=== Begin Enclosure ===

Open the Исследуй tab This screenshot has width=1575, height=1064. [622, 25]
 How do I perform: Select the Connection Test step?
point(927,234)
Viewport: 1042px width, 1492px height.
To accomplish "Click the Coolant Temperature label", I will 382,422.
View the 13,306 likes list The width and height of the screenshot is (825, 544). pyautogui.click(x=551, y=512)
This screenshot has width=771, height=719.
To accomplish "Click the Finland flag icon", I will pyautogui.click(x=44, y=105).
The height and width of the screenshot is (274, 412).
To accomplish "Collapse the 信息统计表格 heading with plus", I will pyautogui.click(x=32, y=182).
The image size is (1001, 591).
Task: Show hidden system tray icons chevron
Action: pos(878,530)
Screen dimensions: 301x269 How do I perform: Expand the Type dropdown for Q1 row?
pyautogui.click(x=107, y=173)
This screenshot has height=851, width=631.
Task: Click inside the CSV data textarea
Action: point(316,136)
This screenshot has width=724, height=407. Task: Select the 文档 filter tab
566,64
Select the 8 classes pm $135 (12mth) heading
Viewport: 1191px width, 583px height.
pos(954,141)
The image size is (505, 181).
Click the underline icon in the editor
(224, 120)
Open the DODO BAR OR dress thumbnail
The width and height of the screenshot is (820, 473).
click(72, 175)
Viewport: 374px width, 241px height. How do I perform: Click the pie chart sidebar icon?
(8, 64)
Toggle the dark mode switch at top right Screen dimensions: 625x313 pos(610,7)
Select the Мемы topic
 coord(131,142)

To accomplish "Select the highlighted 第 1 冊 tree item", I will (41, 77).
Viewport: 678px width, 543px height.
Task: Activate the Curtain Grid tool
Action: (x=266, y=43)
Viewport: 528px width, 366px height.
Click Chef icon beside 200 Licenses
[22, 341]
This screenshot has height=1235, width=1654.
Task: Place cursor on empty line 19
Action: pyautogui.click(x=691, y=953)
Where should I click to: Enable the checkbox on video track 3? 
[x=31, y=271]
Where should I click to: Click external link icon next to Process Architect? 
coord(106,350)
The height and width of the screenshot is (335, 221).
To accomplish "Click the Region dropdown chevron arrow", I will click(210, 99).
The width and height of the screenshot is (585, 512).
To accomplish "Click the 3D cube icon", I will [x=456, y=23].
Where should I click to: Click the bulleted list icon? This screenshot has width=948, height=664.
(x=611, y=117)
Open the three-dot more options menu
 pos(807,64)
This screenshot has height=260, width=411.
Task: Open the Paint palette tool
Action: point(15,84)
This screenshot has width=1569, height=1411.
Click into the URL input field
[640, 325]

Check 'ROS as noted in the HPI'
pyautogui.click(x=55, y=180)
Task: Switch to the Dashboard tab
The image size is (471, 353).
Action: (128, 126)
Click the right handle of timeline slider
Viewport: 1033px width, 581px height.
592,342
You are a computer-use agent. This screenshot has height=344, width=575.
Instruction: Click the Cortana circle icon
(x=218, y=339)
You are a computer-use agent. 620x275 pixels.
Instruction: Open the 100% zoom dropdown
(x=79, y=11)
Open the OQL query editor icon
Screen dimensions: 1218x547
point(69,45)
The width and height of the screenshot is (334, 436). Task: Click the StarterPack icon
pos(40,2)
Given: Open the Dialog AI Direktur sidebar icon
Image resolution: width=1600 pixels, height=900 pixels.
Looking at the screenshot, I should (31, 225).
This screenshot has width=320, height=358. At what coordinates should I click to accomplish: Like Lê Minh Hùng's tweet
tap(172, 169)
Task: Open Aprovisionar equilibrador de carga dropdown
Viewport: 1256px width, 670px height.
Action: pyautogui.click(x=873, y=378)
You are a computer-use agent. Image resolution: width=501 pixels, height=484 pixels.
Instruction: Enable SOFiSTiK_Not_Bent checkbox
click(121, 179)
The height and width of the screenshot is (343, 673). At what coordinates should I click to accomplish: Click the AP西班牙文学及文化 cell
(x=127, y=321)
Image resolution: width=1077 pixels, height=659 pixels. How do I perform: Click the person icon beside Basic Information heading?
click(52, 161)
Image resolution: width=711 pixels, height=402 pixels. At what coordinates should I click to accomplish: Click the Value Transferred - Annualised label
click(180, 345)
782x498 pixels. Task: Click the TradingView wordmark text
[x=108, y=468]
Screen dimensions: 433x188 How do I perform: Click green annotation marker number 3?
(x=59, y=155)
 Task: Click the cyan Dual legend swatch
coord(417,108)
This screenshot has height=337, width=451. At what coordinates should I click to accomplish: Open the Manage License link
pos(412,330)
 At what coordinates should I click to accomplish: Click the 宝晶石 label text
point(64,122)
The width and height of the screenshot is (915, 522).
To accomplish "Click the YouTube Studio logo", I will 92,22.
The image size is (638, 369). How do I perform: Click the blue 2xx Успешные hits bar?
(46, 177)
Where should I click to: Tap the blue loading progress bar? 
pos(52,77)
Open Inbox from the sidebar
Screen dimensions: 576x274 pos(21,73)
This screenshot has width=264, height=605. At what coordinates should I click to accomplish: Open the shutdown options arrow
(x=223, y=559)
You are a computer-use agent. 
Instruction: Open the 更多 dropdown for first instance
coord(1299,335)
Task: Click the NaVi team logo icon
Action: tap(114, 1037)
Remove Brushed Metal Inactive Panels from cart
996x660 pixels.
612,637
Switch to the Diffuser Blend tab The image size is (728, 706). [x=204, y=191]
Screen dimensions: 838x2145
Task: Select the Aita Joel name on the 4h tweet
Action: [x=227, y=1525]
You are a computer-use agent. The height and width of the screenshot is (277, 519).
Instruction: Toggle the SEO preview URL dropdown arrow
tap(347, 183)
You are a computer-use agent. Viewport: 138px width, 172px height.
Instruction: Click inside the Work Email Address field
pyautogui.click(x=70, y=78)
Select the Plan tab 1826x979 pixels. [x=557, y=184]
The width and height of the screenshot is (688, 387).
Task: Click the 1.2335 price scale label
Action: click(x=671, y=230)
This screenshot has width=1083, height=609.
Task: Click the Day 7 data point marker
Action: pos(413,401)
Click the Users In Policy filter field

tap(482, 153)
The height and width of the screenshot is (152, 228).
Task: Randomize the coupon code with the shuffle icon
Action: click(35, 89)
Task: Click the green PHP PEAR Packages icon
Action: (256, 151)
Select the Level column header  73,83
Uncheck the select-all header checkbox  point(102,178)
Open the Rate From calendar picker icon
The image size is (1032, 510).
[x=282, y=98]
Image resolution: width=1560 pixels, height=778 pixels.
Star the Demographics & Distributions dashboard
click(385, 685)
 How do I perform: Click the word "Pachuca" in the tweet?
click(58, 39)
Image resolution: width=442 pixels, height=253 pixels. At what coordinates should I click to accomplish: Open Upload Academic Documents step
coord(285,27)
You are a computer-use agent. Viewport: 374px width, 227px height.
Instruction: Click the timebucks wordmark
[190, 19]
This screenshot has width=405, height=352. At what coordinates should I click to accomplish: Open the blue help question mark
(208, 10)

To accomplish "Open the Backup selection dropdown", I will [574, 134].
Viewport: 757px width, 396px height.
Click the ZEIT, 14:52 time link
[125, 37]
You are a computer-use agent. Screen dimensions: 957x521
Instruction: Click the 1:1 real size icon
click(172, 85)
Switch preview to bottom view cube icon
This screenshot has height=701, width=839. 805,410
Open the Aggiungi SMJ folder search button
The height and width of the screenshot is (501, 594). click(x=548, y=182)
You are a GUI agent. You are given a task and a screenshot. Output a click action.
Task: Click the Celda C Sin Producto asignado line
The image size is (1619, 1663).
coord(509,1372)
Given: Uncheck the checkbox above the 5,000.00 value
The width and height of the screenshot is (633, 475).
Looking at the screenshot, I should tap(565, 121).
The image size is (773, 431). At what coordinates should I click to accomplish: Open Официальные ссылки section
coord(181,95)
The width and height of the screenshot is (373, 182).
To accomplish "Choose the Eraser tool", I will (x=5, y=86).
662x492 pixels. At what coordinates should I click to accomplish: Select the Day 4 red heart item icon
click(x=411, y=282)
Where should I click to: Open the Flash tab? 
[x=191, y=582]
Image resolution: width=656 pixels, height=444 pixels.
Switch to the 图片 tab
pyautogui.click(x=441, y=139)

=== End Enclosure ===

# [Exercise aim]
Everything from the line with "Given: Uncheck the" through the final line of the entries above must be duplicated exactly; both ends belong, and no other line does.

# [Solution to this task]
Given: Uncheck the checkbox above the 5,000.00 value
The width and height of the screenshot is (633, 475).
Looking at the screenshot, I should tap(565, 121).
The image size is (773, 431). At what coordinates should I click to accomplish: Open Официальные ссылки section
coord(181,95)
The width and height of the screenshot is (373, 182).
To accomplish "Choose the Eraser tool", I will (x=5, y=86).
662x492 pixels. At what coordinates should I click to accomplish: Select the Day 4 red heart item icon
click(x=411, y=282)
Where should I click to: Open the Flash tab? 
[x=191, y=582]
Image resolution: width=656 pixels, height=444 pixels.
Switch to the 图片 tab
pyautogui.click(x=441, y=139)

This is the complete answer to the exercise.